In their appeals, Tax Clinic attorneys and students argue that the statute of limitations should not bar the client’s claim in these cases. Each of the clients the Tax Clinic represents in these cases has a compelling reason for missing the deadline for filing and a good underlying case. In making the tolling argument, the Tax Clinic raises issues of equity and fairness.  The Tax Clinic interprets recent Supreme Court decisions regarding the time frame to petition courts as giving the Tax Court the authority to allow late claims in appropriate cases.

Even if the Tax Clinic ultimately loses on the merits of these cases, the compelling nature of the issue and of the cases presented should provide a strong basis for seeking legislation to allow the Tax Court’s doors to be opened when a petitioner files late for a valid reason, Fogg says.

Fighting tax code trip wires

Bryan Camp, George H. Mahon Professor of Law at Texas Tech Law School and an expert in tax and bankruptcy law, writes extensively in Tax Notes and other major tax publications about the kinds of issues Fogg and the Tax Clinic seek to address.  “The Tax Code is full of trip wires that prevent people from getting the relief they deserve, he says.  “Keith’s work and the work of Harvard’s Tax Clinic is doing God’s work to convince courts to cut people a break.”

For students, the opportunity to prepare cases at an appellate level is almost unheard of in many law schools. Jeff Zink, HLS 2017, had the unusual opportunity to provide oral argument before a federal court of appeals as a third-year law student this past spring in one Tax Clinic case.  “Most lawyers don’t get to do that until after many years of practice,” he says.

Zink answered questions from a three-judge panel, and opposing counsel was an experienced government tax attorney.  “It was nerve-wracking,” he admits.  “But it was an incredible learning opportunity.  Preparing for oral argument is a challenging and unique process.  Having gone through it once already will help me throughout my career.” Zink is now clerking for the First Circuit Court of Appeals in Boston. He plans to pursue a career in tax.

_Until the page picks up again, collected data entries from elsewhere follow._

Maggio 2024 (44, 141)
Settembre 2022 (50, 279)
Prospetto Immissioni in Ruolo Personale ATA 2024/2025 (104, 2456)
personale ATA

While appellate judges have ruled against the Tax Clinic’s clients in the Second and Third Circuit Courts on equitable tolling issue, the Tax Clinic is marching forward to present the issue in other circuits. Fogg hopes one of the remaining circuits will rule favorably given the strength of the cases and legal arguments. And if a circuit does decide favorably, it would be a precedent-setting ruling that would benefit many low-income taxpayers in the future.

Giving clients a voice

In addition to direct client work and the appellate work, the Tax Clinic has also submitted amicus briefs in cases involving areas such as innocent spouse issues and refund jurisdictions. It has also filed comments to the IRS on proposed rule changes that affect low-income taxpayers, such as those that relate to Tax Court rules and the Earned Income Tax Credit, the latter of which, in many ways, is the federal government’s largest anti-poverty program.

“Low-income taxpayers generally lack a voice in rulemaking that impacts their lives,” says Fogg.  “And so, whether we are working on behalf of individual clients, filing potentially precedent setting appeals, or commenting on IRS rulemaking, our ultimate goal in the Tax Clinic is to make sure that low-income taxpayers have their voices heard.”